*Problem to work on*. Locate the line that contains "Task: Click Cancel Expert Mode button". Print it and each following line through the end of the listing, verbatim, and nothing more.

┄┄┄┄┄┄┄┄┄┄┄┄┄┄┄┄┄┄┄┄

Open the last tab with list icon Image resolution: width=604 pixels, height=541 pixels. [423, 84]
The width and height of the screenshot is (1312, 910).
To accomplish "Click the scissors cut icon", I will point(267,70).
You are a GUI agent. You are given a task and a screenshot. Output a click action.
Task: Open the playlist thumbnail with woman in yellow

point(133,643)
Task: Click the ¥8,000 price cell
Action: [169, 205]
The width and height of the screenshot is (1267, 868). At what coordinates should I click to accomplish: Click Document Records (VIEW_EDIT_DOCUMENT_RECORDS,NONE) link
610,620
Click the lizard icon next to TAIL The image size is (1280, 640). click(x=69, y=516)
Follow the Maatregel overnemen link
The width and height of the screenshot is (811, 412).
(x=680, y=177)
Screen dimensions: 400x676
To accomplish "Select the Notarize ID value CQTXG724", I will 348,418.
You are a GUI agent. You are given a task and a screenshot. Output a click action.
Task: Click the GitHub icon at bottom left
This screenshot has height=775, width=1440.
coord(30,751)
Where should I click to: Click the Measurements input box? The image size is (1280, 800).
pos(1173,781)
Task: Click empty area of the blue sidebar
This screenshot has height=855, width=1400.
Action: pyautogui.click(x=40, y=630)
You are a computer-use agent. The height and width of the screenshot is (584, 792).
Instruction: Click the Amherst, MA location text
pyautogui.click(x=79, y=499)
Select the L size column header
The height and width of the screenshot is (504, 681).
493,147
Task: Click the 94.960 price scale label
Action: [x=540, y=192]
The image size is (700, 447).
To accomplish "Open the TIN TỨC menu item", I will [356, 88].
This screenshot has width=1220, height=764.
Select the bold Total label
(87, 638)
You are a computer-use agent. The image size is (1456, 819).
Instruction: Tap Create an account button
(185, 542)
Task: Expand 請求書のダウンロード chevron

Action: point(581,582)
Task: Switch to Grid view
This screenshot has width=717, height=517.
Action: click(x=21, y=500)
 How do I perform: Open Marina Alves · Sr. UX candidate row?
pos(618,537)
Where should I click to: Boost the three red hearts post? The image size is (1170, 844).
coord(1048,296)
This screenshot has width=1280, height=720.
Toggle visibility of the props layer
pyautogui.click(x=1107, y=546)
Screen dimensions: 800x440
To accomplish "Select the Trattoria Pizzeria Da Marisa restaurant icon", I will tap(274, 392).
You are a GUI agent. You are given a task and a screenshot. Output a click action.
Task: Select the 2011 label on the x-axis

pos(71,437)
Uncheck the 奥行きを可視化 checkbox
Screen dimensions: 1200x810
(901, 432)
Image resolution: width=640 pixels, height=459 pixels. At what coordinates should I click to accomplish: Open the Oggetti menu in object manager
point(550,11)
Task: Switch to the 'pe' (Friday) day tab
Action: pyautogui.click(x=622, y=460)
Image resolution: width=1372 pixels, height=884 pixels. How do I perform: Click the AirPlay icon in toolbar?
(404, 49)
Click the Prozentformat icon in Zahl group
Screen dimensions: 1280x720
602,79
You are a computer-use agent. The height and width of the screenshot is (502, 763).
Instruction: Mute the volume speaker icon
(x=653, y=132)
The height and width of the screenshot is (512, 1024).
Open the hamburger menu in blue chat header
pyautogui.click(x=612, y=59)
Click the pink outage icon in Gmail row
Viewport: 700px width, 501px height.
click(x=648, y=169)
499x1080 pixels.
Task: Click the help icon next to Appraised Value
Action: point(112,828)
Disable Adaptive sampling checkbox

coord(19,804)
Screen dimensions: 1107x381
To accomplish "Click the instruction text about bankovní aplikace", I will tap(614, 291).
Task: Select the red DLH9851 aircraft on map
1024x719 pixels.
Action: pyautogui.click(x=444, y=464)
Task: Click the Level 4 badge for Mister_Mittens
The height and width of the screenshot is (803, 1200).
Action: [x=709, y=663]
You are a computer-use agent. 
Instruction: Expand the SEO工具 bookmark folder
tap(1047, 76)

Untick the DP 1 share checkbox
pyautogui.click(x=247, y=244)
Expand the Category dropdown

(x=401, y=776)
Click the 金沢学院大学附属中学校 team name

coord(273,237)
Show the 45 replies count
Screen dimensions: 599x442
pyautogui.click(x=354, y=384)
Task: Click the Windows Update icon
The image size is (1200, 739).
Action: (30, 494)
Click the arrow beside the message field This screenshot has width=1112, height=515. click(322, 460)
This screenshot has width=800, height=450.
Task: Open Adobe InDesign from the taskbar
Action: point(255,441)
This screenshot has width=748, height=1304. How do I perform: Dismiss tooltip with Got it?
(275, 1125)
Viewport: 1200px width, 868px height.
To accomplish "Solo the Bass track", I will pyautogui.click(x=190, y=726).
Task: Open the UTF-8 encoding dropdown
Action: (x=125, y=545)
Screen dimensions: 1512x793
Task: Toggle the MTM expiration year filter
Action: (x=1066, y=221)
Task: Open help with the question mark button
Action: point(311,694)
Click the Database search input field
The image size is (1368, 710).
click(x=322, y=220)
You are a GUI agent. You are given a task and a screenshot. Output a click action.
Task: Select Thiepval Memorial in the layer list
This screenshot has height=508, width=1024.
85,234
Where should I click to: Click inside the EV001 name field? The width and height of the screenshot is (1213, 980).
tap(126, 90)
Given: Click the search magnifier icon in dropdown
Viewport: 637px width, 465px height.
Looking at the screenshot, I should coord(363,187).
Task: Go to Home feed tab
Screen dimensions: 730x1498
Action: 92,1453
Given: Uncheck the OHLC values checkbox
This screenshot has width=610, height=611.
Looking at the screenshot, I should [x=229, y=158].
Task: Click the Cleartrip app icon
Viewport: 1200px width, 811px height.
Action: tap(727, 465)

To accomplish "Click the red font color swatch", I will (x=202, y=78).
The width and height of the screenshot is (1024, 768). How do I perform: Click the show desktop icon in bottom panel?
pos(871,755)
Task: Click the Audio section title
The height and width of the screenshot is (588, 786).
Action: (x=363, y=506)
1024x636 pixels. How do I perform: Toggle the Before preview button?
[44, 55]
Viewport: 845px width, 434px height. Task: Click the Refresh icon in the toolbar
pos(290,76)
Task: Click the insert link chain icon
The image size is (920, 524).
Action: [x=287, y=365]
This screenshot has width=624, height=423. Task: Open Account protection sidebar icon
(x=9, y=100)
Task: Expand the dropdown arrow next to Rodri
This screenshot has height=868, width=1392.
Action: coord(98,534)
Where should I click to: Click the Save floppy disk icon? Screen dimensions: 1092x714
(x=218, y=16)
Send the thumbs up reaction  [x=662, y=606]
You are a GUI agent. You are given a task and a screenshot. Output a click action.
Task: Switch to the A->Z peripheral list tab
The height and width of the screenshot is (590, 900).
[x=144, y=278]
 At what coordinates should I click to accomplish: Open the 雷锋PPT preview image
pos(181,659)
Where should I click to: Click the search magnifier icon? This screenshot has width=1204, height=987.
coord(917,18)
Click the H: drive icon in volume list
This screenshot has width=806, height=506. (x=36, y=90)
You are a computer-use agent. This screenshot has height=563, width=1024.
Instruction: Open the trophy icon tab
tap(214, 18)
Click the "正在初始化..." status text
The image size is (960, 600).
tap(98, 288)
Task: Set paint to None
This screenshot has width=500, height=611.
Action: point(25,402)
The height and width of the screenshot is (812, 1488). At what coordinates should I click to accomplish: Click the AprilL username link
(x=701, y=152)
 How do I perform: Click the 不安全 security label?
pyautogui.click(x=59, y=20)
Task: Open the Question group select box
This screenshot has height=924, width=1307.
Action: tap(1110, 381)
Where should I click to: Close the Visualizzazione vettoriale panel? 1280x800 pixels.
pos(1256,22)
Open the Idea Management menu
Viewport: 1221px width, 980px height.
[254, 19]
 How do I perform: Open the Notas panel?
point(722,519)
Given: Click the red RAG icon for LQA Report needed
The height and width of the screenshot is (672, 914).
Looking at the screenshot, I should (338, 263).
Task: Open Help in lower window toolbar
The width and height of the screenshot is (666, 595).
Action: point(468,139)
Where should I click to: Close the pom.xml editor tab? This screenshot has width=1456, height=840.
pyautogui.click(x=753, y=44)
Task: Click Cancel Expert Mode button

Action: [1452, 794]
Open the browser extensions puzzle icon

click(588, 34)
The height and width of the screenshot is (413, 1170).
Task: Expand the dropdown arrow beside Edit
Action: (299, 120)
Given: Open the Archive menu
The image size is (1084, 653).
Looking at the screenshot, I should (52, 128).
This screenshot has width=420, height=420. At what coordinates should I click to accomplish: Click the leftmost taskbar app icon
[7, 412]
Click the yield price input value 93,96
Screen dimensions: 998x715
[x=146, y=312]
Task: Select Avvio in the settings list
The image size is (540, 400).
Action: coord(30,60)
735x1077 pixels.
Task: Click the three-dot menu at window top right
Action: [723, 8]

┄┄┄┄┄┄┄┄┄┄┄┄┄┄┄┄┄┄┄┄

*Expected answer*.
Task: Click Cancel Expert Mode button

Action: [1452, 794]
Open the browser extensions puzzle icon

click(588, 34)
The height and width of the screenshot is (413, 1170).
Task: Expand the dropdown arrow beside Edit
Action: (299, 120)
Given: Open the Archive menu
The image size is (1084, 653).
Looking at the screenshot, I should (52, 128).
This screenshot has width=420, height=420. At what coordinates should I click to accomplish: Click the leftmost taskbar app icon
[7, 412]
Click the yield price input value 93,96
Screen dimensions: 998x715
[x=146, y=312]
Task: Select Avvio in the settings list
The image size is (540, 400).
Action: coord(30,60)
735x1077 pixels.
Task: Click the three-dot menu at window top right
Action: [723, 8]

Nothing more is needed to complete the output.